W mętnej odpowiedzi Czarnego Kruka dbr do pkt.2 zapytań V-ce Burmistrza w tym liście nie ma wyjaśnienia przyczyn używania przez Nią specyficznych określeń oceniających uczestników posiedzenia Komisji Rewizyjnej Rady.
Jest to przeoczenie czy bezwzględna realizacja procedury niszczenia lub kreowania wizerunku osób ?.
Odpowiedź na to pytanie znajdziemy w drugiej ocenie publicystyki kol. Grażyny – sprzed 17 lat.

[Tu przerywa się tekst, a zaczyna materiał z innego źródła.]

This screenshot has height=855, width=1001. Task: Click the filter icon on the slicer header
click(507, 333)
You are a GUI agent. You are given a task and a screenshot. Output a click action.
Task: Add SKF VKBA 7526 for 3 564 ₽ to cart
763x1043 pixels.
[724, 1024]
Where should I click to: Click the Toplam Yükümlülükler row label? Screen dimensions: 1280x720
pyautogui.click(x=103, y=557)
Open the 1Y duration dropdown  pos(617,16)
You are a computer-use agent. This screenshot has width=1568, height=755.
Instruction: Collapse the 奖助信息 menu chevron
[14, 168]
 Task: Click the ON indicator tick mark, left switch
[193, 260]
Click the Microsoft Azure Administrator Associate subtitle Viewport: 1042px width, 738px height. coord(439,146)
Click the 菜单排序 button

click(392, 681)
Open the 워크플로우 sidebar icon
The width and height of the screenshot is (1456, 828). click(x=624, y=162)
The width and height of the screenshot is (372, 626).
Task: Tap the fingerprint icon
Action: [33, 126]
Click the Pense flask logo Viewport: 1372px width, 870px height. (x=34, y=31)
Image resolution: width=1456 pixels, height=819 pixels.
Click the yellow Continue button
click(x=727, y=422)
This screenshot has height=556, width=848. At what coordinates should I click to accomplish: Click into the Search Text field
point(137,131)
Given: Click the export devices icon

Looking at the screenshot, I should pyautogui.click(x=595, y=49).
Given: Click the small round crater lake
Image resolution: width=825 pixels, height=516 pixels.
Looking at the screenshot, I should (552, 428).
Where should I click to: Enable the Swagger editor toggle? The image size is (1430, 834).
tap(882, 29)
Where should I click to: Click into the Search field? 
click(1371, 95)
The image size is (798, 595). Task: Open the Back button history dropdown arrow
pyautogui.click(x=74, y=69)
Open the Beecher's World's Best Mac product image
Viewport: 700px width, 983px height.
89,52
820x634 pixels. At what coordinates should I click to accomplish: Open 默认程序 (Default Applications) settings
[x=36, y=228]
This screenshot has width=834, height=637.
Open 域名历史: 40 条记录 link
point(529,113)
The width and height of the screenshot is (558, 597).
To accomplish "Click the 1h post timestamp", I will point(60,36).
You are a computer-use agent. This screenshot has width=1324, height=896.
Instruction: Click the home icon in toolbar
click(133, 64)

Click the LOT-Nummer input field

W obszernym opracowaniu tematyki trzystu numerów Wronieckich Spraw (WS 301) naukowiec z Uniwersytetu A. Mickiewicza, w części dotyczącej 2002 r. (dominacja w Redakcji G. Kaźmierczak) stwierdził cyt. „po dwunastu latach ( ) treść czasopisma zmieniła się. Przed wyborami samorządowymi 2002 r. przedstawiono programy poszczególnych kandydatów.” „pojawiły się również artykuły krytyczne, negujące postawy byłych i przyszłych radnych; tytuły „Weryfikacja radnych”; „Polityczna zmowa”; „Konfrontacja”, a w nich złośliwe uwagi typu „panom już dziękujemy”, słownictwo nacechowane negatywnie (wytł. L.K.) np. gorsze nastroje, kłopotliwe pytanie, niesmak”. „We WS wydawanych dziś zmienił się sposób przedstawiania osób (naszych – przyp. L.K.). To one odgrywają dominującą rolę, one organizują, wprowadzają, zmieniają, działają. Przedstawia się problemy, ale przez pryzmat osób. Wytworzyła się pewna ilość „nazwisk medialnych, należą do nich (… ) burmistrz, (…) przewodniczący RMiG, (…) dyrektor WOK, (…) prezes TMZW. Nazwiska te pojawiają się prawie w w każdym wydaniu gazety, przybliżona jest ich działalność.” „.. można obserwować tworzenie się autoportretu. Przedwyborcze WS wyraźnie podniosły rangę burmistrza (…). On dominował w gazecie, zdjęcia, pozytywne oceny były ułożone w ten sposób, że trudno dostrzec, że był celowo kreowany autorytet społeczny” (wytł L.K.) „nie wiadomo jaka jest zasługa czasopisma ale (…) został ponownie wybrany na stanowisko ojca miasta”.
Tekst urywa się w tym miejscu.